### Task details
Line by line, set down the following material again exactly.

BEGIN Provided records

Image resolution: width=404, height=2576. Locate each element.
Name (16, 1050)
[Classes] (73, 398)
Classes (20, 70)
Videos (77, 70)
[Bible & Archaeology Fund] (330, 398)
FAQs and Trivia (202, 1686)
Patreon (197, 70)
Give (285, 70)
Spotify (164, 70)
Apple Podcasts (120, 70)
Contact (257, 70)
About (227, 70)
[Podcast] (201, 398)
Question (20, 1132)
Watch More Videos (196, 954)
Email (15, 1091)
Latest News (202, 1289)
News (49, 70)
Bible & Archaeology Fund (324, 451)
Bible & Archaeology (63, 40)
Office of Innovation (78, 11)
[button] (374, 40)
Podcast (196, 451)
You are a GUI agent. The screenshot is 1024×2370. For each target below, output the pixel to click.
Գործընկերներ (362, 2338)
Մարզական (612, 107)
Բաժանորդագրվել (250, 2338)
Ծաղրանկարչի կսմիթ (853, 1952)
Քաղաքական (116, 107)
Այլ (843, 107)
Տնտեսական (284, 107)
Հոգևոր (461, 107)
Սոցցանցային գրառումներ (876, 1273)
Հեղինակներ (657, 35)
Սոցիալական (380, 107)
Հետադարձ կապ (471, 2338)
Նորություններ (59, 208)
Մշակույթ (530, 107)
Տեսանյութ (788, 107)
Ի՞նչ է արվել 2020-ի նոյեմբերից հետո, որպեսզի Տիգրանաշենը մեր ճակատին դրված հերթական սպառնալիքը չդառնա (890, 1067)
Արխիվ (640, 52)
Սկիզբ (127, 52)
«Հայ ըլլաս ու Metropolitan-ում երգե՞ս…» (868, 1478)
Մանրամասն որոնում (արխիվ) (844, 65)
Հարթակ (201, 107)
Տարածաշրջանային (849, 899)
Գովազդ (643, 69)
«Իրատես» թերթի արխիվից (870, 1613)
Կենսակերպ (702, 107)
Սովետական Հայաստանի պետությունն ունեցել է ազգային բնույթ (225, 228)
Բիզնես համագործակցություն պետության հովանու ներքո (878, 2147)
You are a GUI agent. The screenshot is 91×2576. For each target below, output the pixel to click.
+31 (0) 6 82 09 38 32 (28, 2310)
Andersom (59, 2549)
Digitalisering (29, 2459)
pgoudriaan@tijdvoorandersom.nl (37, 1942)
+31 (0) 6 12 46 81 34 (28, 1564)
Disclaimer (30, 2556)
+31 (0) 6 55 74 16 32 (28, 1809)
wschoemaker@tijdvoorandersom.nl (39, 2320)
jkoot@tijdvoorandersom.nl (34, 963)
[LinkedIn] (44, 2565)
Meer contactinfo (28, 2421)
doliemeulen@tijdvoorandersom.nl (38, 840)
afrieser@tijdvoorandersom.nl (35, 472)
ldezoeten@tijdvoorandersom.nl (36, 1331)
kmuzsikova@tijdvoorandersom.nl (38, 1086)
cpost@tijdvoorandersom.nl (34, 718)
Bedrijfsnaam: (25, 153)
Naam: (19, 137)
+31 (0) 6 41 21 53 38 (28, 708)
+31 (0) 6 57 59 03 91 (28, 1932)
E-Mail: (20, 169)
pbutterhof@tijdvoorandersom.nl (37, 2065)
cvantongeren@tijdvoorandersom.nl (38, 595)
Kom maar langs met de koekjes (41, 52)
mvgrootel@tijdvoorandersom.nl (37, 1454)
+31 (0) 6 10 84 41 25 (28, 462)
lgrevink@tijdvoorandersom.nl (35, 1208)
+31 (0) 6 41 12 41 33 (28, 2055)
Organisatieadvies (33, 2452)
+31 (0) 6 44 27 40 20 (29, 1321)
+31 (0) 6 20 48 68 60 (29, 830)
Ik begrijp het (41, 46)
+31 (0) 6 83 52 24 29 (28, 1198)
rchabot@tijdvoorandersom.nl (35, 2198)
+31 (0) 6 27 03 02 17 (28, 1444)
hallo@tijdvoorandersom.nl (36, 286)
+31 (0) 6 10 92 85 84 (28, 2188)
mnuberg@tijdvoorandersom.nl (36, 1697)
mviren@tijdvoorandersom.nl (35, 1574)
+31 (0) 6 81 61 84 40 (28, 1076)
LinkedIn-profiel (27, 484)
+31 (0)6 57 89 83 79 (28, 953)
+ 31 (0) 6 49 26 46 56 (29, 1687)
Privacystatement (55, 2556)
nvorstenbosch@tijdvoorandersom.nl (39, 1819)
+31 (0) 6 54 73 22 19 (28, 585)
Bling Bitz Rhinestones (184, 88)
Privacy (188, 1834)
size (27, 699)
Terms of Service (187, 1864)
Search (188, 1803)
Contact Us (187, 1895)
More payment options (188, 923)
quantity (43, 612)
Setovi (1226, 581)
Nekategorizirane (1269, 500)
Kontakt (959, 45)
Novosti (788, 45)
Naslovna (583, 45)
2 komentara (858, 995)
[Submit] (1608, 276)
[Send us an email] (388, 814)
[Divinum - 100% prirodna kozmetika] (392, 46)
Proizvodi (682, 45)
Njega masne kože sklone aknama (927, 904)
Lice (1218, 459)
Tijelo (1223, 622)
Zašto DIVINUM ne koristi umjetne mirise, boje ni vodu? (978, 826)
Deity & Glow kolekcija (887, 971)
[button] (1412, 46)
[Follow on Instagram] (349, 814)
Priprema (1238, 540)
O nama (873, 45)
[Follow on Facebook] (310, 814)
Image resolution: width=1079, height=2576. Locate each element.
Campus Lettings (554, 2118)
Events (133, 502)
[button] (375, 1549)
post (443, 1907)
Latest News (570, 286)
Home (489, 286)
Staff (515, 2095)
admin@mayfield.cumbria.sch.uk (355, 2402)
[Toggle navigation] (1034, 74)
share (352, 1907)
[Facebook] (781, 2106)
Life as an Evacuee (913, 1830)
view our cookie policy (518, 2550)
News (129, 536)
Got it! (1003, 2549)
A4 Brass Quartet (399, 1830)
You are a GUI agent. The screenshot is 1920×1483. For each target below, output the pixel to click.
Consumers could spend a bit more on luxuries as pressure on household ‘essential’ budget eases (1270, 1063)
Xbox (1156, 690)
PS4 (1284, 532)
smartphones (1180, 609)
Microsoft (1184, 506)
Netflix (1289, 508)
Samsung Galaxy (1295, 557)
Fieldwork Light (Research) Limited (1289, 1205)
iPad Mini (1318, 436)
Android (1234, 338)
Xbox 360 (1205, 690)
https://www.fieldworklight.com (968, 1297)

END Provided records

### Exercise answer
Image resolution: width=404, height=2576. Locate each element.
Name (16, 1050)
[Classes] (73, 398)
Classes (20, 70)
Videos (77, 70)
[Bible & Archaeology Fund] (330, 398)
FAQs and Trivia (202, 1686)
Patreon (197, 70)
Give (285, 70)
Spotify (164, 70)
Apple Podcasts (120, 70)
Contact (257, 70)
About (227, 70)
[Podcast] (201, 398)
Question (20, 1132)
Watch More Videos (196, 954)
Email (15, 1091)
Latest News (202, 1289)
News (49, 70)
Bible & Archaeology Fund (324, 451)
Bible & Archaeology (63, 40)
Office of Innovation (78, 11)
[button] (374, 40)
Podcast (196, 451)
You are a GUI agent. The screenshot is 1024×2370. For each target below, output the pixel to click.
Գործընկերներ (362, 2338)
Մարզական (612, 107)
Բաժանորդագրվել (250, 2338)
Ծաղրանկարչի կսմիթ (853, 1952)
Քաղաքական (116, 107)
Այլ (843, 107)
Տնտեսական (284, 107)
Հոգևոր (461, 107)
Սոցցանցային գրառումներ (876, 1273)
Հեղինակներ (657, 35)
Սոցիալական (380, 107)
Հետադարձ կապ (471, 2338)
Նորություններ (59, 208)
Մշակույթ (530, 107)
Տեսանյութ (788, 107)
Ի՞նչ է արվել 2020-ի նոյեմբերից հետո, որպեսզի Տիգրանաշենը մեր ճակատին դրված հերթական սպառնալիքը չդառնա (890, 1067)
Արխիվ (640, 52)
Սկիզբ (127, 52)
«Հայ ըլլաս ու Metropolitan-ում երգե՞ս…» (868, 1478)
Մանրամասն որոնում (արխիվ) (844, 65)
Հարթակ (201, 107)
Տարածաշրջանային (849, 899)
Գովազդ (643, 69)
«Իրատես» թերթի արխիվից (870, 1613)
Կենսակերպ (702, 107)
Սովետական Հայաստանի պետությունն ունեցել է ազգային բնույթ (225, 228)
Բիզնես համագործակցություն պետության հովանու ներքո (878, 2147)
You are a GUI agent. The screenshot is 91×2576. For each target below, output the pixel to click.
+31 (0) 6 82 09 38 32 (28, 2310)
Andersom (59, 2549)
Digitalisering (29, 2459)
pgoudriaan@tijdvoorandersom.nl (37, 1942)
+31 (0) 6 12 46 81 34 (28, 1564)
Disclaimer (30, 2556)
+31 (0) 6 55 74 16 32 (28, 1809)
wschoemaker@tijdvoorandersom.nl (39, 2320)
jkoot@tijdvoorandersom.nl (34, 963)
[LinkedIn] (44, 2565)
Meer contactinfo (28, 2421)
doliemeulen@tijdvoorandersom.nl (38, 840)
afrieser@tijdvoorandersom.nl (35, 472)
ldezoeten@tijdvoorandersom.nl (36, 1331)
kmuzsikova@tijdvoorandersom.nl (38, 1086)
cpost@tijdvoorandersom.nl (34, 718)
Bedrijfsnaam: (25, 153)
Naam: (19, 137)
+31 (0) 6 41 21 53 38 (28, 708)
+31 (0) 6 57 59 03 91 (28, 1932)
E-Mail: (20, 169)
pbutterhof@tijdvoorandersom.nl (37, 2065)
cvantongeren@tijdvoorandersom.nl (38, 595)
Kom maar langs met de koekjes (41, 52)
mvgrootel@tijdvoorandersom.nl (37, 1454)
+31 (0) 6 10 84 41 25 (28, 462)
lgrevink@tijdvoorandersom.nl (35, 1208)
+31 (0) 6 41 12 41 33 (28, 2055)
Organisatieadvies (33, 2452)
+31 (0) 6 44 27 40 20 (29, 1321)
+31 (0) 6 20 48 68 60 (29, 830)
Ik begrijp het (41, 46)
+31 (0) 6 83 52 24 29 (28, 1198)
rchabot@tijdvoorandersom.nl (35, 2198)
+31 (0) 6 27 03 02 17 (28, 1444)
hallo@tijdvoorandersom.nl (36, 286)
+31 (0) 6 10 92 85 84 (28, 2188)
mnuberg@tijdvoorandersom.nl (36, 1697)
mviren@tijdvoorandersom.nl (35, 1574)
+31 (0) 6 81 61 84 40 (28, 1076)
LinkedIn-profiel (27, 484)
+31 (0)6 57 89 83 79 (28, 953)
+ 31 (0) 6 49 26 46 56 (29, 1687)
Privacystatement (55, 2556)
nvorstenbosch@tijdvoorandersom.nl (39, 1819)
+31 (0) 6 54 73 22 19 (28, 585)
Bling Bitz Rhinestones (184, 88)
Privacy (188, 1834)
size (27, 699)
Terms of Service (187, 1864)
Search (188, 1803)
Contact Us (187, 1895)
More payment options (188, 923)
quantity (43, 612)
Setovi (1226, 581)
Nekategorizirane (1269, 500)
Kontakt (959, 45)
Novosti (788, 45)
Naslovna (583, 45)
2 komentara (858, 995)
[Submit] (1608, 276)
[Send us an email] (388, 814)
[Divinum - 100% prirodna kozmetika] (392, 46)
Proizvodi (682, 45)
Njega masne kože sklone aknama (927, 904)
Lice (1218, 459)
Tijelo (1223, 622)
Zašto DIVINUM ne koristi umjetne mirise, boje ni vodu? (978, 826)
Deity & Glow kolekcija (887, 971)
[button] (1412, 46)
[Follow on Instagram] (349, 814)
Priprema (1238, 540)
O nama (873, 45)
[Follow on Facebook] (310, 814)
Image resolution: width=1079, height=2576. Locate each element.
Campus Lettings (554, 2118)
Events (133, 502)
[button] (375, 1549)
post (443, 1907)
Latest News (570, 286)
Home (489, 286)
Staff (515, 2095)
admin@mayfield.cumbria.sch.uk (355, 2402)
[Toggle navigation] (1034, 74)
share (352, 1907)
[Facebook] (781, 2106)
Life as an Evacuee (913, 1830)
view our cookie policy (518, 2550)
News (129, 536)
Got it! (1003, 2549)
A4 Brass Quartet (399, 1830)
You are a GUI agent. The screenshot is 1920×1483. For each target below, output the pixel to click.
Consumers could spend a bit more on luxuries as pressure on household ‘essential’ budget eases (1270, 1063)
Xbox (1156, 690)
PS4 (1284, 532)
smartphones (1180, 609)
Microsoft (1184, 506)
Netflix (1289, 508)
Samsung Galaxy (1295, 557)
Fieldwork Light (Research) Limited (1289, 1205)
iPad Mini (1318, 436)
Android (1234, 338)
Xbox 360 (1205, 690)
https://www.fieldworklight.com (968, 1297)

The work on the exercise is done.